Ser pasivos o indiferentes a la maldad no es ser dañino sin embargo suele ser la semilla para acabar siéndolo. Una de las prácticas básicas de meditación es la ecuanimidad. Cuando somos ecuánimes tratamos a todos por igual, pero sobretodo queremos que todos los seres sin excepción se libren de la infelicidad y sean felices. Sin embargo, a menudo ser ecuánime se entiende como ser indiferente. Es importante tener claro que indiferencia y dejar de tomar partido están muy lejos de la ecuanimidad. Todo son tendencias y condiciones, y estamos constantemente creando nuestros comportamientos futuros. Cuando toleramos el mal con neutralidad frenamos el proceso de evolución personal y empezamos a dejar impresiones para acabar siendo dañinos.

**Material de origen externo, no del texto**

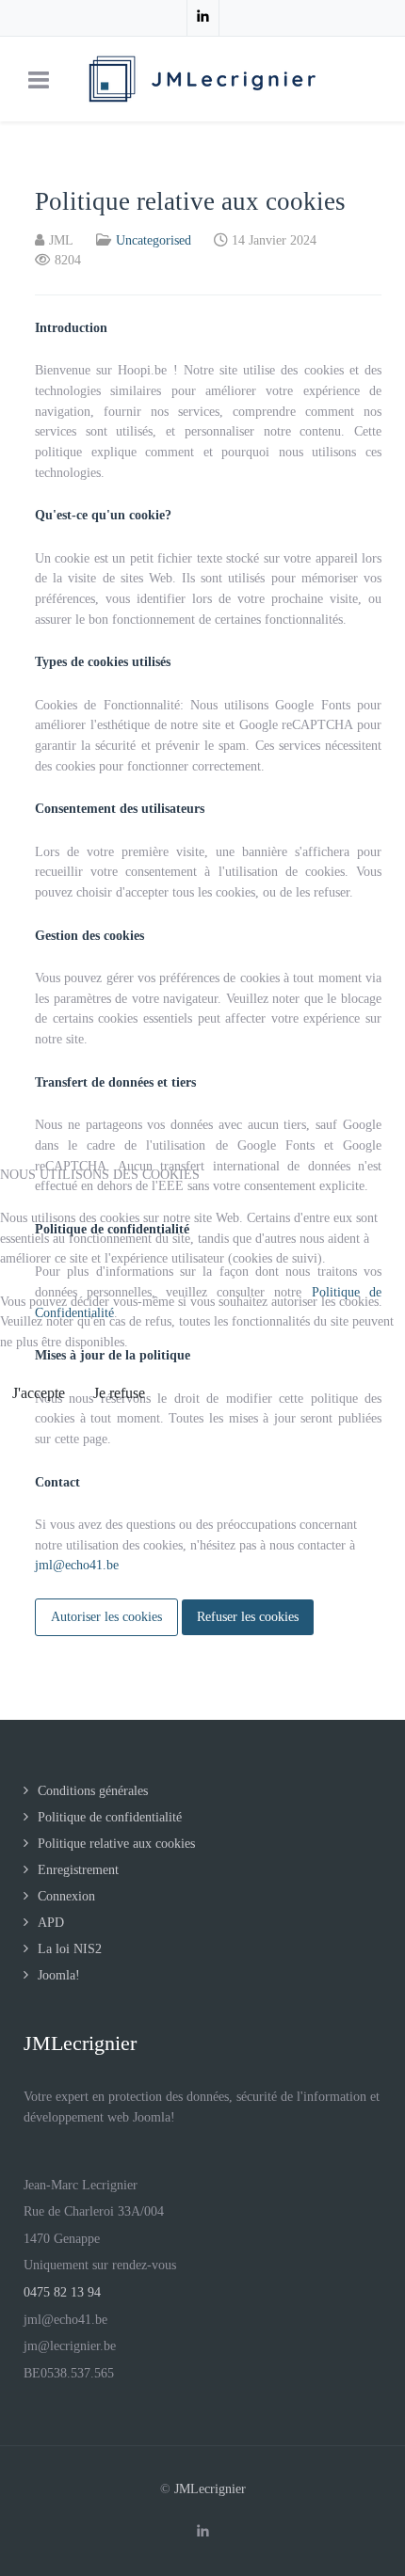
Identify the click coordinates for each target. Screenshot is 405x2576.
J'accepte (38, 1393)
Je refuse (119, 1393)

Muchas veces nos volvemos malos cuando empezamos a ver a los demás deshumanizados, cuando nos cegamos y les atribuimos características brutales y atroces. No es raro ver a individuos con cierta educación actuar llenos de odio y maldad hacia otras personas porque les perciben como objetos inferiores o deficientes. Nuestra percepción de los demás es esencial y sin conocer bien nuestra mente podemos acabar viendo demonios donde no los hay, y al percibir así a los demás acabar haciéndoles daño bajo el amparo y la justificación de pensar estar haciendo algo bueno.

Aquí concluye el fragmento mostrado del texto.